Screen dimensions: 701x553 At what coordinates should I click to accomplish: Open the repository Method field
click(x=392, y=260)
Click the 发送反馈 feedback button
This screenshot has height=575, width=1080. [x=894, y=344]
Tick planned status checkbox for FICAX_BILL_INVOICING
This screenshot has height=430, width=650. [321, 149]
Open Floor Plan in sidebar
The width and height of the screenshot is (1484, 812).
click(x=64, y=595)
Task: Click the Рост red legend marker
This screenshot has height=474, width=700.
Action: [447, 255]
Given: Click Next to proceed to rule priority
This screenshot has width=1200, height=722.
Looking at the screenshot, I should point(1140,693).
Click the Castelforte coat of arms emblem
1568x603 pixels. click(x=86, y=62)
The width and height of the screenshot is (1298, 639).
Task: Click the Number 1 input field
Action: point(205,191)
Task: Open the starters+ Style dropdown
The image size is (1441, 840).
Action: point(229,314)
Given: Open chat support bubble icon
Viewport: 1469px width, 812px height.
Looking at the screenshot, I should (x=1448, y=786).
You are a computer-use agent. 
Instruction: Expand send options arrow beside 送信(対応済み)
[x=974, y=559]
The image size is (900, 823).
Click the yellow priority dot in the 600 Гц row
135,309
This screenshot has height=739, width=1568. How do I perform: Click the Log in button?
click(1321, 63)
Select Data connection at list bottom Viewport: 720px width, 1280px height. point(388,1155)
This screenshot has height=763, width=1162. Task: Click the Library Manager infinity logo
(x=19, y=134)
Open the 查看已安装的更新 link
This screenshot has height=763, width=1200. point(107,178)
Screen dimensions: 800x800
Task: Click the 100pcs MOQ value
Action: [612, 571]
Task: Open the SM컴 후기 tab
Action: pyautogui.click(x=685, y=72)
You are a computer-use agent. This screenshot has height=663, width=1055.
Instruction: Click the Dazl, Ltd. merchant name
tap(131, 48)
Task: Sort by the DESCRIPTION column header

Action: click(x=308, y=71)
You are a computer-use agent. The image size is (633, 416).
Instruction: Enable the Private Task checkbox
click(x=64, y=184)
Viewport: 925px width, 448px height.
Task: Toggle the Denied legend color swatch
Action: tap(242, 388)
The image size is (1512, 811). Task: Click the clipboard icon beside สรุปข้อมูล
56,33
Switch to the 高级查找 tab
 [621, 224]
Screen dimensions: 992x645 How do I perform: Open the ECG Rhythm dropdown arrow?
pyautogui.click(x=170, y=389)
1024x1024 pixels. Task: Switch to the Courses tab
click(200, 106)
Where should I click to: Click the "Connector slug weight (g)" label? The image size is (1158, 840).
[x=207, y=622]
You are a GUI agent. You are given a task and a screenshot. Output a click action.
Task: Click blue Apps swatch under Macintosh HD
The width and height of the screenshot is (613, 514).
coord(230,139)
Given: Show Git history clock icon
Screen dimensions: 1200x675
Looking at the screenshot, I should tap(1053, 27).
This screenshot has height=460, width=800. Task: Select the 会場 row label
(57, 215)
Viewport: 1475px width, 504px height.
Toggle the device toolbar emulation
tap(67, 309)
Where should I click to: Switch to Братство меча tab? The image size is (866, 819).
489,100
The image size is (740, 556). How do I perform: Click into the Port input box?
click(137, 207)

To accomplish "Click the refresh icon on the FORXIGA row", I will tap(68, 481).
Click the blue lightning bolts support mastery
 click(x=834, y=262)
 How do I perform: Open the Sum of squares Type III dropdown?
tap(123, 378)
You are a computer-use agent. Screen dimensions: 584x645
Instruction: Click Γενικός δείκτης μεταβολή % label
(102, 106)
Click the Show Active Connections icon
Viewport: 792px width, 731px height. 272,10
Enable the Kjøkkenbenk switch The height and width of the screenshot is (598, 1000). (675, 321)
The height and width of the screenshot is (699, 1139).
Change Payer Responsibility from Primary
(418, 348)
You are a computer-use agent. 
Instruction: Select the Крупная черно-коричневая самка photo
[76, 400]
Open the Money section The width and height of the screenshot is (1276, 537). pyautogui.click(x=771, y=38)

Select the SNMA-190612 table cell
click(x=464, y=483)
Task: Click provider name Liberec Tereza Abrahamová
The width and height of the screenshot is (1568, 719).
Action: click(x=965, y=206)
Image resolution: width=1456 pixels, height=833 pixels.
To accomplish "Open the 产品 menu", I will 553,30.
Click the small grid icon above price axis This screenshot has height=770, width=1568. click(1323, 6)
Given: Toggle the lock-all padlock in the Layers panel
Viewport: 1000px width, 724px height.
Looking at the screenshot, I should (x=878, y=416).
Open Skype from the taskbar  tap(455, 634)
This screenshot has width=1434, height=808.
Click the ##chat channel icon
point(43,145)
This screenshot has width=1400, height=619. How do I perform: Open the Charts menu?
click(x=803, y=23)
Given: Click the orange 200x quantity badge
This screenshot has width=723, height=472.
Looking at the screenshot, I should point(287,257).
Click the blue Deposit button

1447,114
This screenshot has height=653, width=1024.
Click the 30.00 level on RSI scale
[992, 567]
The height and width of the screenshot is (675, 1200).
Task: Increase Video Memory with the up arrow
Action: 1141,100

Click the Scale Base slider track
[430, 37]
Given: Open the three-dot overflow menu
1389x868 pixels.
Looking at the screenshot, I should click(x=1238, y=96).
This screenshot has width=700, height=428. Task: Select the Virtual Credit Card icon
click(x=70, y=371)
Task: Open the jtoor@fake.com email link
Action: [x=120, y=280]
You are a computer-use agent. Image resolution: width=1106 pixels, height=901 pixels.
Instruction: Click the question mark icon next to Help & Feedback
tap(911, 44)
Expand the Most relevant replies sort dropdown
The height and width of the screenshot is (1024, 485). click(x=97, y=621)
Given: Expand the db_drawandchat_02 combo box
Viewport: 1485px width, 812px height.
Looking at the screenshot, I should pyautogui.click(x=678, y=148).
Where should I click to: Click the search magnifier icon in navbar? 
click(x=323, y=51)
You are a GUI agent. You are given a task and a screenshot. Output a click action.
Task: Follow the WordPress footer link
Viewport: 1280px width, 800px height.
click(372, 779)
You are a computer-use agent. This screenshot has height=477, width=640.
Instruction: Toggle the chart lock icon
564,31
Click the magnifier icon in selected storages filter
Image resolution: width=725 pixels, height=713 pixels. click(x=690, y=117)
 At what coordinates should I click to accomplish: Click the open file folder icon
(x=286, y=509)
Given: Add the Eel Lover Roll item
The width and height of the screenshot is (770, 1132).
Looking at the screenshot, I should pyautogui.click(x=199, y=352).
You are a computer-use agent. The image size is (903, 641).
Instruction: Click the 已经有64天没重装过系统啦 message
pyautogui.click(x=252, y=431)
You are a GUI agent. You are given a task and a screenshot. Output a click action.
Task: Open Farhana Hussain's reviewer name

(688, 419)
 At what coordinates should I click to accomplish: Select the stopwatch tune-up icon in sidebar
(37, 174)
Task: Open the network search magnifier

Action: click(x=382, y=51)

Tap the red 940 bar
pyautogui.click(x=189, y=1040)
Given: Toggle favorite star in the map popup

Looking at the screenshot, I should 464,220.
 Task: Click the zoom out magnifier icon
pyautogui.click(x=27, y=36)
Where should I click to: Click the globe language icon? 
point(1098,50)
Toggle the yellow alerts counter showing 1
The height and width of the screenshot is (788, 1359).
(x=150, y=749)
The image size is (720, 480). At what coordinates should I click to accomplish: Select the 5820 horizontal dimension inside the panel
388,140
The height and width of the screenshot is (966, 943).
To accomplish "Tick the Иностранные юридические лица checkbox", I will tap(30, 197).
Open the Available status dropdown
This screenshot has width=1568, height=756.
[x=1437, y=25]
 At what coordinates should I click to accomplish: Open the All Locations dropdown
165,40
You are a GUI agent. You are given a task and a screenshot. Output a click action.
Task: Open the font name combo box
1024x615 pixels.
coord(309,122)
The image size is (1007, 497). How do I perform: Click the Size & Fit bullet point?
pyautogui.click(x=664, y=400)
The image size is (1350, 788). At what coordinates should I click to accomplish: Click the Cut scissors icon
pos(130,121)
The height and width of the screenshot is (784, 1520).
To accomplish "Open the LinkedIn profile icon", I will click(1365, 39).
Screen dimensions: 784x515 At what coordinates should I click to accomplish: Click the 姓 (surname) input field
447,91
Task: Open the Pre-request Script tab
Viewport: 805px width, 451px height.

_What is expected_
Tally the lines in the records containing the string "combo"; output only the tally.

_Solution_
2